His parents belonged to the church of England; but he acknowledged, that himself and his wife never joined any society, and in fact, that they had lived in the open violation of all the Christian duties! The insensibility he displayed, from his first confinement to the moment of his execution, evidenced an ignorance of mind and callousness of heart, shocking to humanity; and taking all the circumstances into consideration, it would appear that by a course of unparalleled intemperance, and by the frequency of domestic quarrels - the mind of McKean had become familiarized to acts of barbarity, prepared for the commission of that crime for which he has now made an atonement to the offended laws of his adopted country.
Murder of Mr. Rupurt
The Centinel (Gettysburg, Pennsylvania) January 1 1812
A Mr. Rupurt, we are informed, who lived on Warm Spring road, about 6 miles from this town, was found dead, on Wednesday last, in the road near Back creek. On examination he was found to be stabbed in several places. The inquest who sat on the body, returned a verdict of murder by some unknown person. - Chambersburg, Dec. 24
Gettysburg Compiler (Gettysburg, Pennsylvania)
November 6 , 1822 Page 2
Chambersburg, Oct. 29
Attempt To Rob & Murder!
On Saturday night the 19th inst., two or three villains broke into the dwelling house of Mr. George Besore, in Letterkenney township in this county, with the intention of murdering and robbing. Mrs. Besore was up in the kitchen at the time one of them attempted to enter through a window, - she boldly struck him with the tongs, when another quickly entered and unfastened the door. Mr. Besore then came from his bed to the kitchen when one of them flashed a loaded pistol at his breast, which fortunately did not discharge. A scuffle ensued and Mr. Besore obtained the pistol, and he & his wife flew into an adjoining room and fastened the door, - from which they called upon a relation who slept up stairs. After an ineffectual attempt to prize open the room door, the villains suddenly became alarmed and decamped, leaving one of their hats and the pistol, which have led to a suspicion of the daring perpetrators, and three persons have since been apprehended and committed for trial. - Repository.

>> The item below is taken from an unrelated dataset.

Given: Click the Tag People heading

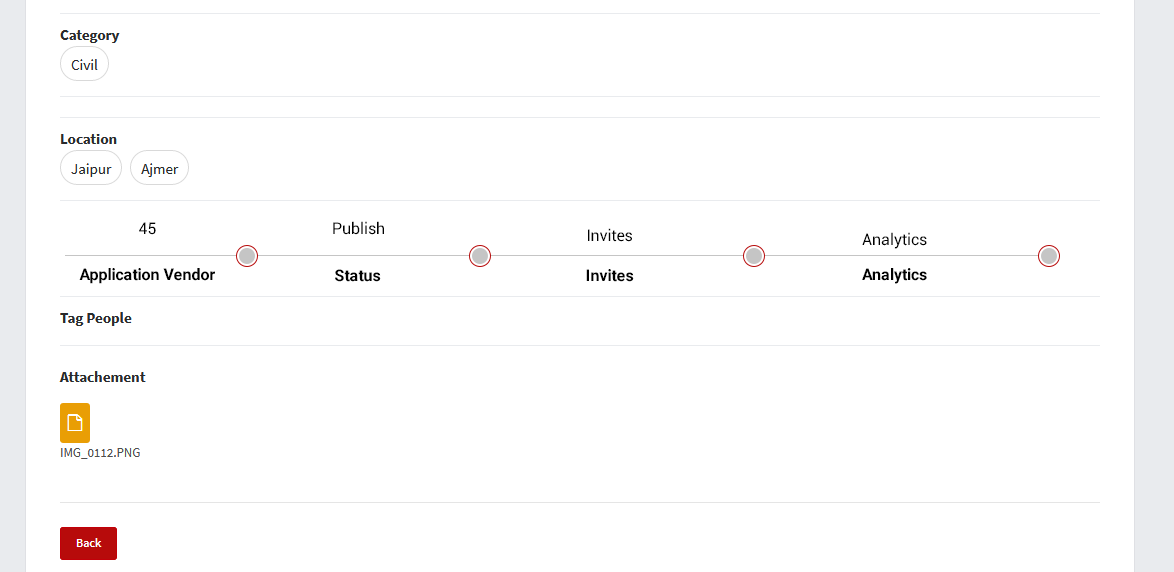Looking at the screenshot, I should click(x=96, y=319).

Gettysburg Compiler (Gettysburg, Pennsylvania)
December 11 1822 Page 4
Chambersburg, Dec. 3
In the case of John Harmon, convicted at the late session for a rape, the motion in arrest of judgment on the ground of a defense in the indictment mentioned in our last) was argued on the 22d, by Messrs Crawford, Clarke and Denny, for the prisoner, and Messrs Dunlop and Hetich for the Commonwealth. On the 27th the motion was overruled by the Court and the prionser sentenced to a confinement in the penitentiary at Philadelphia for ten years. - Repos.

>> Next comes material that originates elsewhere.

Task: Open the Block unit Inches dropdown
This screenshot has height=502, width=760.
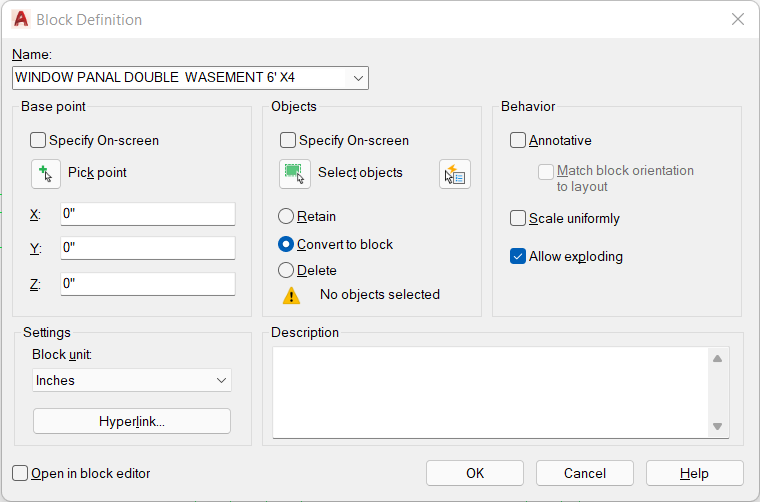Action: [132, 380]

Republican Compiler (Gettysburg, Pennsylvania)
May 14 1823 Page 1
Chambersburg, May 6
At the court of oyer and terminer, held in this borough the week before last, Frederick Defebaugh, sen., indicted for an attempt to rob and murder Mr. George Besore, in October last; and Adam Defebaugh, Enoch Johns and Frederick Defebaugh, jun., indicted as accessaries before the fact to the offence committed upon Mr. Besore, received their trials. Frederick Defebaugh, sen. Was found guilty, and sentenced by the Court for that offence, ten years, and for a laceny of which he had at a previous court been convicted, three years, to hard labor in the penitentiary of Philadelphia. The others were acquitted. P. J. Hetich and George Chambers, Esquires, for the commonwealth and James Dunlop and Samuel Riddle, Esq. for the defendants. - Repos.
John Grover Offers Reward
Republican Compiler (Gettysburg, Pennsylvania) May 10, 1826
Mr. John Grover, near Chambersburg, offers a reward of $10 for the recovery of a dark brown Mare, which was stolen out of his Stable on Monday night, the 24th ultimo; and an additional reward of $10 for the apprehension of the thief.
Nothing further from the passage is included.